The CEO said Hammerson continues to re-align its portfolio through a disciplined disposals programme of non-core assets, re-focusing the group on a portfolio of prime urban estates, reducing indebtedness and generating capital for redeployment into core assets and developments.

She went on: "We have made considerable progress in 2021, reducing our net debt by 19% to £1.8billion, extending our debt maturities, and simplifying and focusing our portfolio.

"We achieved this through completed sales of £433million of assets, including minority stakes in Espace Saint-Quentin and Nicetoile in France and a collection of non-strategic retail and commercial properties in the UK.
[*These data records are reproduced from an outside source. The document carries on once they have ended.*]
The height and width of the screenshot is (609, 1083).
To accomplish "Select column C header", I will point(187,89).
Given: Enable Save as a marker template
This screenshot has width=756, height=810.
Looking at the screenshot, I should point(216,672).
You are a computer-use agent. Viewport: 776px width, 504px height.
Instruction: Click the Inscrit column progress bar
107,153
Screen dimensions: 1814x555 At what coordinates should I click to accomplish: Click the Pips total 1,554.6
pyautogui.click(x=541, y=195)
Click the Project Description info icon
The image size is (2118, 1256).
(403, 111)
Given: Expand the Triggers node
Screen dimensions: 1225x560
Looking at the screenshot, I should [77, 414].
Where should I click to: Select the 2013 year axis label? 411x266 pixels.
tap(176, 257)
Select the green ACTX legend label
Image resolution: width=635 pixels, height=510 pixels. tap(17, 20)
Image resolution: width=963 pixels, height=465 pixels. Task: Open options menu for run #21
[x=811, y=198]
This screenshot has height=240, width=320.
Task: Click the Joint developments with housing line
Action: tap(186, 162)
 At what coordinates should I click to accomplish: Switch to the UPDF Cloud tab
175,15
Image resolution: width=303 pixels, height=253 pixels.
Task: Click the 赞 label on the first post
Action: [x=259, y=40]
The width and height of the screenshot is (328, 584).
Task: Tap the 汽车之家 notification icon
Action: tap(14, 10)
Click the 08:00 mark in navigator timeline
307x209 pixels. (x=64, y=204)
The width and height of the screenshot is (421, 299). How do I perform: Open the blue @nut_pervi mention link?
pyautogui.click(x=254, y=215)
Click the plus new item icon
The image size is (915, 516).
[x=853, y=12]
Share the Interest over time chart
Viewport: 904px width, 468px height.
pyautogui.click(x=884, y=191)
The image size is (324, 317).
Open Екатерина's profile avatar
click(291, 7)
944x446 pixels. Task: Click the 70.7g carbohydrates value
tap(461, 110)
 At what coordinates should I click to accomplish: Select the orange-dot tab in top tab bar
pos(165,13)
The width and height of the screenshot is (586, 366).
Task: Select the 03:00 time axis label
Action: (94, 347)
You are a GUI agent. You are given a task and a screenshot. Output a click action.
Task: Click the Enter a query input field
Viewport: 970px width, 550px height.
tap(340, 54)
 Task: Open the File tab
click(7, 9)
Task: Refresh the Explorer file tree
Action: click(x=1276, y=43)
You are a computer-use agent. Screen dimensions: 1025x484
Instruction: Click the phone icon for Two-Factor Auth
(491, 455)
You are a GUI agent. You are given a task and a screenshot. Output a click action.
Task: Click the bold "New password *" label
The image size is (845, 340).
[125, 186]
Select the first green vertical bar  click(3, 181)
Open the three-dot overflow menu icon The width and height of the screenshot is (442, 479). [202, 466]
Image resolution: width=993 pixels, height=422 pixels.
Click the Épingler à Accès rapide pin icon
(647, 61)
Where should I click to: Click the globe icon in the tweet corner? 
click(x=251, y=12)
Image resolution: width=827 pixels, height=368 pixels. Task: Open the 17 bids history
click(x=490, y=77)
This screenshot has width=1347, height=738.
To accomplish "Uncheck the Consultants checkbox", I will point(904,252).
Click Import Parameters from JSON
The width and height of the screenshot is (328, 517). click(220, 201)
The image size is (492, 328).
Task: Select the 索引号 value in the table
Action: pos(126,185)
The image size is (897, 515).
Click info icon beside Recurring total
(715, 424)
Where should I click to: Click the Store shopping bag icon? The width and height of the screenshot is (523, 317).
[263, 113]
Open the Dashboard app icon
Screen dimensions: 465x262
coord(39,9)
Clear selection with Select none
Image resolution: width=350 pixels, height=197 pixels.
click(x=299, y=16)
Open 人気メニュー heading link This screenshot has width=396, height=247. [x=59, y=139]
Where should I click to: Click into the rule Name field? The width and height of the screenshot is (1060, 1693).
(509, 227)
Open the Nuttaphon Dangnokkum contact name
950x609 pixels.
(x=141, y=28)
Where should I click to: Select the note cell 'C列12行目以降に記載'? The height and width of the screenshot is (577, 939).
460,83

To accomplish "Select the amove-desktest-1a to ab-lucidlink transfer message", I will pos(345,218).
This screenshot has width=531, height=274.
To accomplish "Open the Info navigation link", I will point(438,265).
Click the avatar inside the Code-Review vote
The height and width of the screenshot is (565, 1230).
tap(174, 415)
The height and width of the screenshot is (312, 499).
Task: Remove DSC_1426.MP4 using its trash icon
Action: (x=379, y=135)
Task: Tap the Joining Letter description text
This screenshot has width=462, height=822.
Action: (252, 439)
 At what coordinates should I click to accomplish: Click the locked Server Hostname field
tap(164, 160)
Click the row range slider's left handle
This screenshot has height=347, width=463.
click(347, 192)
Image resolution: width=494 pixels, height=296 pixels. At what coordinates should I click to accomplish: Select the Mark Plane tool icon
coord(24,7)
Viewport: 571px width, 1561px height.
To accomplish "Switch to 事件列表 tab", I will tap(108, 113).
"This work continues and, since the year end, we have completed the sale of Victoria, Leeds, for £120million, and expect to complete the sale of Silverburn, Glasgow, for £70million, at our share, by the end of March."

FTSE 100

Meanwhile, it was a disappointing day for the UK's top share index yesterday, as the oil-price surge kindles inflation fears.

The FTSE 100 closed at 7,238 - down by 190 points. Trading also got off to a poor start today, with the index shedding another 27 points to stand at 7,211.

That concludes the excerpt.